10 is an arbitrary number. The difference between a 10 round and 12 round magazine can save a life in home defense. The difference between a 12 round and 15 round magazine can also save a life in home defense. Home invasion stats are sporadic at best but I imagine in circumstances when it is not a straight up burglary (where the perp typically knocks on the door and flees at the first sign of occupancy) but instead where they are prepared for resistance (a better definition of a home invasion) you are talking about 2+ perps.
Many many more lives are saved when law abiding citizens have access to high-capacity magazines (defined as 11+ based on everything being campaigned for here) compared to when they are banned and the bad guys will still have easy enough access to them. You guys cannot ignore the overwhelming number of instances for DGU -- argue about the exact numbers all you want, even the most conservative numbers are hundreds if not many thousands times more frequent than these mass shooting incidents.
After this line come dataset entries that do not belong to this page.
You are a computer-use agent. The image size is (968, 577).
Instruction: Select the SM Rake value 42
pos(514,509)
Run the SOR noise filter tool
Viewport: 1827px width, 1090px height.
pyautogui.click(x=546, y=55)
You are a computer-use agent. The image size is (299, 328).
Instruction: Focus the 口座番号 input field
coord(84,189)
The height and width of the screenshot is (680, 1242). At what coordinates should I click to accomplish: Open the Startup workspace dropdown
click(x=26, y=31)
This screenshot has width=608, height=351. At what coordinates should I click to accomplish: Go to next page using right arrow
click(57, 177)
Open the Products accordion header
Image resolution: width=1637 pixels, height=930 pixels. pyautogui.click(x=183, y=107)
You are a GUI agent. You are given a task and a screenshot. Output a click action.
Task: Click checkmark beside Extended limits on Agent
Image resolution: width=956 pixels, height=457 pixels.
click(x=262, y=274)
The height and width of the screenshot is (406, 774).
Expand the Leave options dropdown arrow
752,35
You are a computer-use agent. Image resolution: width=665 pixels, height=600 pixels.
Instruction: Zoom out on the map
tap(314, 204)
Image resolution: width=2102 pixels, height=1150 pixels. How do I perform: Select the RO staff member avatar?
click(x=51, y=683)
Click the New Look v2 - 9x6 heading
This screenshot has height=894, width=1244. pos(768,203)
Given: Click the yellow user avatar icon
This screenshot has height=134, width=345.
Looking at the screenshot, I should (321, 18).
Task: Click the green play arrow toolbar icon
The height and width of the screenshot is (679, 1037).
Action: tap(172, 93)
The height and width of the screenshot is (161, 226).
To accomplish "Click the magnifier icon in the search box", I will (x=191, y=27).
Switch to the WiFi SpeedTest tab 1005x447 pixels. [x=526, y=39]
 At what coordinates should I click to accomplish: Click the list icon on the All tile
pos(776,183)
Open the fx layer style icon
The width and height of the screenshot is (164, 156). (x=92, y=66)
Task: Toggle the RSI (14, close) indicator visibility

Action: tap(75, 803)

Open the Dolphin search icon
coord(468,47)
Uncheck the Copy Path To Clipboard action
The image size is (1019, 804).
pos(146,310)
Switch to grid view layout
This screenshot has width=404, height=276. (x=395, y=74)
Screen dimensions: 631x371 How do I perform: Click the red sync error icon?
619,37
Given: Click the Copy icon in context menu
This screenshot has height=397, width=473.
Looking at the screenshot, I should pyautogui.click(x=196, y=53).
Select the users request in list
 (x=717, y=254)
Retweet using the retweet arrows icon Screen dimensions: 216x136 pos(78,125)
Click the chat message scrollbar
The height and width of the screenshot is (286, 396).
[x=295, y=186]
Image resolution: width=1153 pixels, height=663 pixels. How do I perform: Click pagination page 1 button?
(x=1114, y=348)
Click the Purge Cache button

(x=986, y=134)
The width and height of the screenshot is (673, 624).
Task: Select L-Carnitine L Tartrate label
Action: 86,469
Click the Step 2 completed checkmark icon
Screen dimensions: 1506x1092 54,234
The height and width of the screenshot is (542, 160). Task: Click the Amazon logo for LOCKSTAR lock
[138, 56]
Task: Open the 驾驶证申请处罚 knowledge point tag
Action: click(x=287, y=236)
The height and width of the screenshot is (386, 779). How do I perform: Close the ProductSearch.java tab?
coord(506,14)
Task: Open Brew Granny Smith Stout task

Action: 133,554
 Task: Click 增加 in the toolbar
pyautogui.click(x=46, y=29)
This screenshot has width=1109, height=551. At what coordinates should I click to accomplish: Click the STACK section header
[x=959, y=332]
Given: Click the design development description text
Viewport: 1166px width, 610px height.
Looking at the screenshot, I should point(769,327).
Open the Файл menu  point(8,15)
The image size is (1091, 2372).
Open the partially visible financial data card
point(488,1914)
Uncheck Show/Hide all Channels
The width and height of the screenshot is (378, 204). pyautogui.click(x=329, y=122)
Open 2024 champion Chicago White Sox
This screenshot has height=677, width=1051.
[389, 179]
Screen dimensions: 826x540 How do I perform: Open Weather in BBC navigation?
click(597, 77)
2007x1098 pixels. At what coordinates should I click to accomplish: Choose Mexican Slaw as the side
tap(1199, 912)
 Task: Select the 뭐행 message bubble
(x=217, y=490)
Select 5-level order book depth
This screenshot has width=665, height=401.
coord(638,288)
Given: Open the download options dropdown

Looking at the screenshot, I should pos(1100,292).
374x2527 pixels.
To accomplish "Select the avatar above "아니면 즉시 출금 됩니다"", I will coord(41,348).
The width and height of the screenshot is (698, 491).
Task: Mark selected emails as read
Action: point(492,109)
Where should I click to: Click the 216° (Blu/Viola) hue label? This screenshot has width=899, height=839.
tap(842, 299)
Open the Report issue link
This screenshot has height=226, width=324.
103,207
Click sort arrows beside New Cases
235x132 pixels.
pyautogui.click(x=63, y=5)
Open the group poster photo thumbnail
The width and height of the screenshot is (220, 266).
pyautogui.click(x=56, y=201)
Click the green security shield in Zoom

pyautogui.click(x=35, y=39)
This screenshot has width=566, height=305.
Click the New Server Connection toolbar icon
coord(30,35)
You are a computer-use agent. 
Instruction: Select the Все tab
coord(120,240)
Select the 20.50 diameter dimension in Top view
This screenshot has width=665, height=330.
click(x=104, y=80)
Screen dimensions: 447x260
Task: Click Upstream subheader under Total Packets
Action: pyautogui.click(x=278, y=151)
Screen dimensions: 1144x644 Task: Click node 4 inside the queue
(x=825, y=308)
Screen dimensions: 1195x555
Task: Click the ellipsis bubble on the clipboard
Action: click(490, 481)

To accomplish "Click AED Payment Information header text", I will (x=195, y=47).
It's been discussed ad nauseum that these mass shooting are less than a drop in the bucket in the overall picture, THAT is why I do not accept your argument. You are focusing on the wrong variable to fix a tiny subsection of a crime that is not even guaranteed to fix it as is shown from the two examples we keep rehashing.

Probably your best post since I've been in this thread... and it's not a hard argument to make.
Anti-gun-rights (1): Limiting the magazine capacity
might cause them to reload and be stopped during reload.
Pro-gun-rights (1): Limiting the magazine capacity
might cause a defensive shooter to have to reload and be killed while reloading.
Anti-gun-rights (2): Limiting the magazine capacity
might cause them to reload and be stopped during reload, preventing (arbitrary educated guess here) 10% more deaths than with a high-cap-mag in mass-shootings that result in less than 1% of US murders saving less that 0.1% of murders.
Pro-gun-rights (2): Limiting the magazine capacity
might cause them to reload and be stopped during reload, preventing (arbitrary educated guess here) 10% more deaths than with a high-cap-mag in home defense shootings that could result in less than (arbitrary guess of) 0.1% increase of successful home defense shootings.
Point being (as said before) that high cap mags save and cost lives. Which is more? Nobody can get accurate enough stats to make a good argument either way. What is the savings / cost of having to carry multiple low-cap mags vs the life savings / cost of allowing them?
Negligible. What is the cost of allowing the federal government to get their fingers deeper into restricting individual freedoms (pick your favorite Amendment - any one... speech, search and seizure, imminent domain)? I'm against more government control since there is not a convincing argument for or against magazine capacity limits. End of my discussion on the topic unless a better argument can be made.